State lawmaker, wife both willing to serve

FORT WAYNE, Ind. (WANE) – He’s used to serving the people of northeast Indiana, but on Friday, state Senator Jim Banks will be serving his country in a new and very sacrificial way.

Jim, who’s also an officer in the Navy Reserve, will deploy to Afghanistan for eight months on Friday. While he’s away on active duty, his wife Amanda hopes to take his place: both at home and at the Statehouse.

“The way I broke the news to Amanda could not have been worse than how I chose to do it,” Jim told NewsChannel 15. “I broke the news to her at a restaurant in a public place, which was a huge mistake.”

“Honestly, it was quite devastating,” Amanda recounted. “You know, the thought of Jim being gone for eight months is a very difficult one.”

“[It was] definitely the most difficult experience, maybe, that I can remember in our marriage. It didn’t go over well,” said Jim.

That incident, however, happened months ago. Amanda has had time to adjust to the reality of Jim’s deployment, and her outlook has changed.

“I hope to not just survive it, but I’d like to thrive in it,” said Amanda. “I believe that God has something good for us in this… just like he does all challenges in our lives.”

And that “something good” could include filling her husband’s shoes in the Indiana Senate while he’s away. State law allows precinct officials to elect a temporary replacement for Jim.

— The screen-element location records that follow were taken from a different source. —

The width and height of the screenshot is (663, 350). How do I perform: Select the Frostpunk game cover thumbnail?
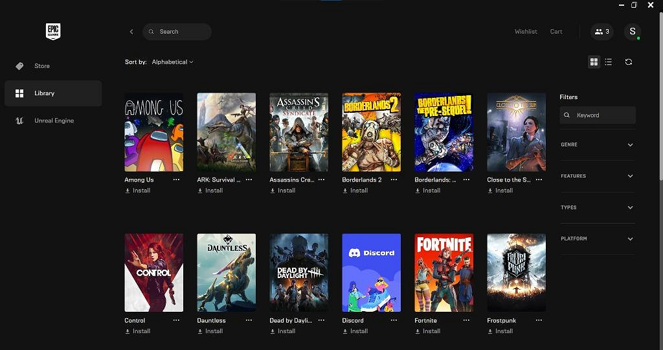(x=516, y=273)
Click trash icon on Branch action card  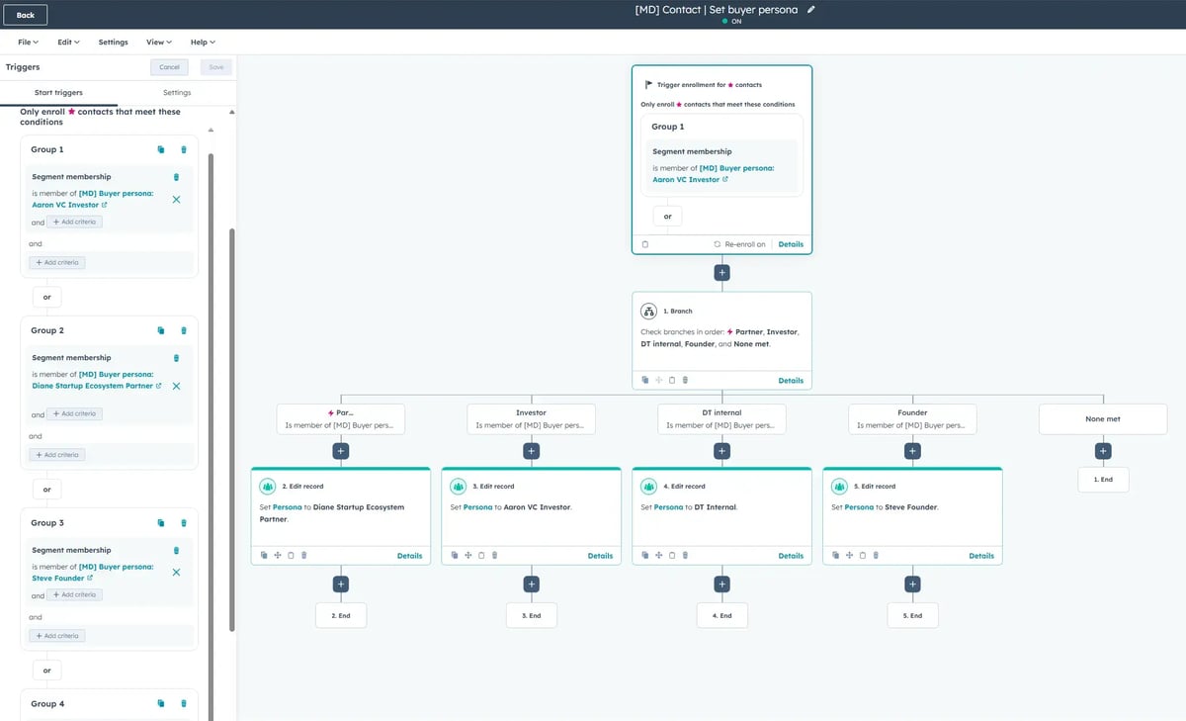click(685, 380)
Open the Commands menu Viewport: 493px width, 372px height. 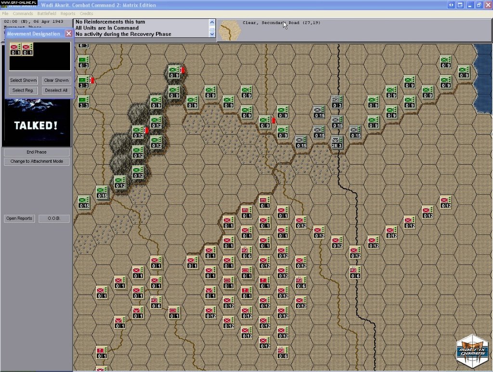tap(23, 13)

“I heard it from friends over and over again: well, obviously Amanda should take your place,” Jim shared.

Amanda wasn’t interested at first, despite her past career as a federal policy analyst for Focus on the Family. Eventually, however, she warmed to the idea and has thrown her hat in the ring.
“For me personally, it’s a great opportunity to offer unique leadership in the Senate. There are no other stay-at-home moms serving currently, and you know, as a military wife, that’s another unique perspective that I’ll bring.”

So in one sense, this is an exciting chapter in their lives, potentially opening up new public service opportunities for both Jim and Amanda. But make no mistake: big picture, this will be a trial for the couple and their three daughters, ages 1 to 4 years old.

“Just not having him here to touch and to, you know, just be in the same room with is going to be probably the hardest part for me,” said Amanda. “It’s going to be tough. You know, I am really glad that we have the technology that we do to be able to communicate -over Skype especially- and to be able to see him.”

As a supply corps officer, Jim will probably be helping with the logistics of the withdrawal of U.S. troops from Afghanistan. Though he won’t be on the front lines, Amanda is concerned for his safety. She’s also gaining a new appreciation for the thousands of fellow military families going through the same ordeal. “They’re choosing to serve their country in this way, putting themselves in harm’s way and leaving their families behind for a time. It’s just a big sacrifice. I really appreciate those that do it.”

Jim said he hasn’t thought a lot about his own safety. His thoughts are focused on ensuring his family’s well-being -both Amanda’s and his parents will help with the girls- as well as on serving the country he loves.

“The feeling of accomplishment and honor that I have when I put on the uniform really is… It really is overwhelming,” Jim said. “To come home and feel like I did something significant for my country is a sense of pride that I look forward to.”

Jim is unopposed in his re-election bid this year, so after he’s officially elected and sworn in via Skype this fall, precinct officials will hold the caucus to temporarily fill his Senate seat.
Jim and Amanda estimate that caucus could happen around mid-November.